День был невероятно долгим. Сбросив свою усталость на скамейку пустого вагона электрички, я почувствовал, что сегодня могу первый раз расслабиться. За мутным окном какой — то пижонистый парень, накручивая на пальце цепочку с автомобильными ключами, другой рукой тащил по перрону невысокую толстушку в белом плаще. Та упиралась, пытаясь ему что — то объяснить.
Равнодушно скользнув по ним взглядом, я развернул купленную впопыхах на вокзале газету. Зашипели двери. Поезд тронулся. Усталые глаза читать уже не могли. Пробегая газетные страницы, останавливались только на картинках. На очередном развороте раскорячилась в немыслимой позе фотомодель, вероятно пытаясь обольстить своей по-детски недоразвитой, но уже обвисшей грудью чуть ли не полсвета.
Дальше рассматривать эту ерунду мне помешал чей — то насмешливый взгляд. Я поднял глаза. Напротив сидела та самая толстушка в белом плаще. Огромные оливковые глаза кокетливо мигнули на газету:
— Нравится?
— Очень.
Я повнимательнее присмотрелся к своей неожиданной попутчице. Плотненькая, толстоморденькая, она вообще — то была ничего.
— А у меня каблук отдельно гулять собрался, — показала она покалеченную босоножку. Взяв ее, я отогнул ржавый гвоздь и с размаха ударил подошвой о скамейку, поставив на место скривленный каблук.
— Ничего, до дома дойдет, — возвратил я босоножку хозяйке.
— Не, не дойдет. Далеко, — опять мигнули большие оливковые глаза.
— Ну, если без комплексов, можно ко мне. Тут недалеко. А там сбацаем капремонт, — сам себе удивляясь, я продолжал рассматривать попутчицу.
— Меня Мариной зовут, — опять мигнули глаза.
— А я так и думал. Меня Николаем.
— Почему? — глаза удивленно замерли.
— Почему Николаем? — глаза мне определенно нравились.
— Нет, почему вы так и думали, что меня Мариной зовут? — глаза уже начинали смеяться.
— А все красивые девушки — Марины.
Мы расхохотались.
— Кстати, следующая остановка моя, — я попытался заметить в глазах хоть какую — то реакцию
— Ну и что же мы сидим? — глаза даже не дрогнули.

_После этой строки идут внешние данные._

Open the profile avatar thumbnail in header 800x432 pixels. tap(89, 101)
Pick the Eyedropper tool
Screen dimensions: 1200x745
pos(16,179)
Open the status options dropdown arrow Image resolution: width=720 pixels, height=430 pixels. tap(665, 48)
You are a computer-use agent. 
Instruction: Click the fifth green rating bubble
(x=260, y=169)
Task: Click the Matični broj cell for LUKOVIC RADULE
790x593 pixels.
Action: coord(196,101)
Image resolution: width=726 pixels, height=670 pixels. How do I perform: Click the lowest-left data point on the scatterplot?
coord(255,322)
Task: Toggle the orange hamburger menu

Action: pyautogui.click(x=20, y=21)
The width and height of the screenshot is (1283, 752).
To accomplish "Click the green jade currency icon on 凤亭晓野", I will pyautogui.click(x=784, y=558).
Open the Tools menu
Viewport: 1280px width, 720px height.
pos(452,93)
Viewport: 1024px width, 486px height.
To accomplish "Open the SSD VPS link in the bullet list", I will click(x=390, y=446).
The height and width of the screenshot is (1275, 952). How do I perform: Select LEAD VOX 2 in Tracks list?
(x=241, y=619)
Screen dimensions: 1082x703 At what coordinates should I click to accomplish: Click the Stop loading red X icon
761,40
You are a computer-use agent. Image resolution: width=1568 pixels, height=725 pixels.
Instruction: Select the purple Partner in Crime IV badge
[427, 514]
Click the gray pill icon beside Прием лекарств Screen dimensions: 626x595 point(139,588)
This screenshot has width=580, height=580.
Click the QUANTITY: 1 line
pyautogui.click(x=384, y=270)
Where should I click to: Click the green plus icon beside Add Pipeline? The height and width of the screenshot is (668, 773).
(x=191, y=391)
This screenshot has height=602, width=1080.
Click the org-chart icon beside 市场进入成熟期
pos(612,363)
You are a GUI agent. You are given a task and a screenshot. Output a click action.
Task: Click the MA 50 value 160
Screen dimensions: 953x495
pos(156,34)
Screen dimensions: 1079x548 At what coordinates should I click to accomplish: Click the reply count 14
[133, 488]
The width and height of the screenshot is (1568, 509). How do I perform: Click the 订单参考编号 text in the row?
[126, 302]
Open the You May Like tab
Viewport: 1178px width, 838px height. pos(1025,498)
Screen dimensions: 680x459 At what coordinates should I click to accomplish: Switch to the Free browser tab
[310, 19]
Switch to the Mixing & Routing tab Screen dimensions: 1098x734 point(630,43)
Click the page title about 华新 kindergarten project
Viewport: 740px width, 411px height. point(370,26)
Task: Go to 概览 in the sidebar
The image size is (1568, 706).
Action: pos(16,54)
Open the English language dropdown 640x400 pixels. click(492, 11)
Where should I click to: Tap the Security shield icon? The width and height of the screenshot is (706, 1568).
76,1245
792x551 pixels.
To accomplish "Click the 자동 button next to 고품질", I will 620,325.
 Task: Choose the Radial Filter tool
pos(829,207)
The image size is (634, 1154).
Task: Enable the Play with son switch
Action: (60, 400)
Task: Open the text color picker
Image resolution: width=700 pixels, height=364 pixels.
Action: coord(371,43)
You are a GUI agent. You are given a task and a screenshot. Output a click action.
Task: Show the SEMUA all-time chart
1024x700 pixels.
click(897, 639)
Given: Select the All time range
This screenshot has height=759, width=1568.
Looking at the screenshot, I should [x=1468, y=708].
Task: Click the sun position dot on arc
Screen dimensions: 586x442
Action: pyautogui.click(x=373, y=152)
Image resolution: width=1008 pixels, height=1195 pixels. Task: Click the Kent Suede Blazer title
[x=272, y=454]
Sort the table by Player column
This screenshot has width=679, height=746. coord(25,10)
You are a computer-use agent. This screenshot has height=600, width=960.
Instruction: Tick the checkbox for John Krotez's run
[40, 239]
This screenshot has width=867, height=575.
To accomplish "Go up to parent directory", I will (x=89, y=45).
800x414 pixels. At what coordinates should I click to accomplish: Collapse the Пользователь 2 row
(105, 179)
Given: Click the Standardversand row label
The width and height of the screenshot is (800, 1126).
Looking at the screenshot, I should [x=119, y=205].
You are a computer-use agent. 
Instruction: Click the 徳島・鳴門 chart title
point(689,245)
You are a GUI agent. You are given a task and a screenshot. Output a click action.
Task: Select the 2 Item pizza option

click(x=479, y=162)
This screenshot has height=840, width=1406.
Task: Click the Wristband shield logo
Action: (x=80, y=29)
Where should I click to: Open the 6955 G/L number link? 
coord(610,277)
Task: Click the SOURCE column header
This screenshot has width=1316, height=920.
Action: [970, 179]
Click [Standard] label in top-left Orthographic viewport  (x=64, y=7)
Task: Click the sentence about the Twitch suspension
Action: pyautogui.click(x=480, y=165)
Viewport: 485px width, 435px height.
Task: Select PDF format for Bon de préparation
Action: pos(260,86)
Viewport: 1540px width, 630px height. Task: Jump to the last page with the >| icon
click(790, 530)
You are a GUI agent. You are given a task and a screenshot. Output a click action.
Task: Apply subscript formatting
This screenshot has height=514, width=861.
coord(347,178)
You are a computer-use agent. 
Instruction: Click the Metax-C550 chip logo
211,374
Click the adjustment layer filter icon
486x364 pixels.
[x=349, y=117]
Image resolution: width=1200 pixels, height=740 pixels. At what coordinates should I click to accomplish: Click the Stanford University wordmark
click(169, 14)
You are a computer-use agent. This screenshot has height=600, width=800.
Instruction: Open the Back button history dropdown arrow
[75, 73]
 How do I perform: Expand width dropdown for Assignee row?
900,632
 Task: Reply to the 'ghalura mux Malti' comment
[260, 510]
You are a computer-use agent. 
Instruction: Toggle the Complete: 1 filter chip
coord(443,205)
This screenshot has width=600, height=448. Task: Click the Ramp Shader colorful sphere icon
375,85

— А тот на вокзале, он кто? — уже перепрыгивая через лужи, пытаясь быть безразличным, спросил я.
А так, — отмахнулась она, беря меня под руку.
Открыв дверь своей холостяцкой квартиры и включив свет, я попытался рассмотреть ее повнимательнее. Но она решительно прошла вперед и громко заговорила уже из кухни:
— Чая я не хочу. Если можно, помыться, а ты за это время починишь каблук.
Приколотив злосчастный каблук и проходя на кухню, я заглянул в приоткрытую дверь ванной комнаты. Если сказать что то, что я увидел, перевернуло меня, это значит ничего не сказать.
Шипел включенный душ. Она, запрокинув руки, стояла у зеркала спиною к двери и закалывала волосы. Два металлических крючка блестели на черном лифчике. Черный поясок обтягивал полные бедра. От него резинки шли к чулочкам. Вот именно к чулочкам! Я в своей жизни снимал с женщин только колготки. Думаю, что чулки вообще уже не носят. Во всяком случае, мне такое встречалось только в кино.